Source passage:

····················

So far I have the car ordered, the servo, 3 battery packs, motor and ESC, allready have a radio and RX-2.4 gig, chargers, power suplies and a still need tires.

Thanks guys.


----------



## Gary

Everything is ordered and Ill be needing food stamps. O


----------



## jasonwipf

With the tekin 1900 you shouldn't need any fans what so ever, even on the ESC.


----------



## Merdith

*Coooool*

Go Gary.....

My favorite tires of late have been the premounted AKA Enduros, they bridge the gap between the I beams for wet n loamy days and smaller pin tires for really hardpacked conditions, and for that the Impacts are great...and I only buy soft....

So between those three sets you got it covered. But Courtney is right, all kinds of opinions, but the Calibers in M3 you never know when you need em....If it's slightly loamy and not dry they work awesome....

Oh yeah pick up some Avid bearings too. 1/8th scale has larger bearings, but I've decided that If I'm spending hours rebuilding my ride just put new bearings in it......they take a beating....All rubber sealed.....1 dolla make u holla.....


----------



## Gary

Question about tires and rim sizes. I notice several different diameter sizes raging from 75mm to 83mm I think. Does this matter? Thanks.


----------



## Gary

These are the tires I ordered.

····················

Data:
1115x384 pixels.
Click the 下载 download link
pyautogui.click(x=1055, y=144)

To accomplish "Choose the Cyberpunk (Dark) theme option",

····················

Your tasks:
- a) Return everything in the forum thread from "Go Gary....." down to "only buy soft....".
- b) Which tires does Merdith name as favorites of late in the forum thread?
The material comes from a separate source.

Solution list:
- a)
Go Gary.....

My favorite tires of late have been the premounted AKA Enduros, they bridge the gap between the I beams for wet n loamy days and smaller pin tires for really hardpacked conditions, and for that the Impacts are great...and I only buy soft....

- b) The premounted AKA Enduros.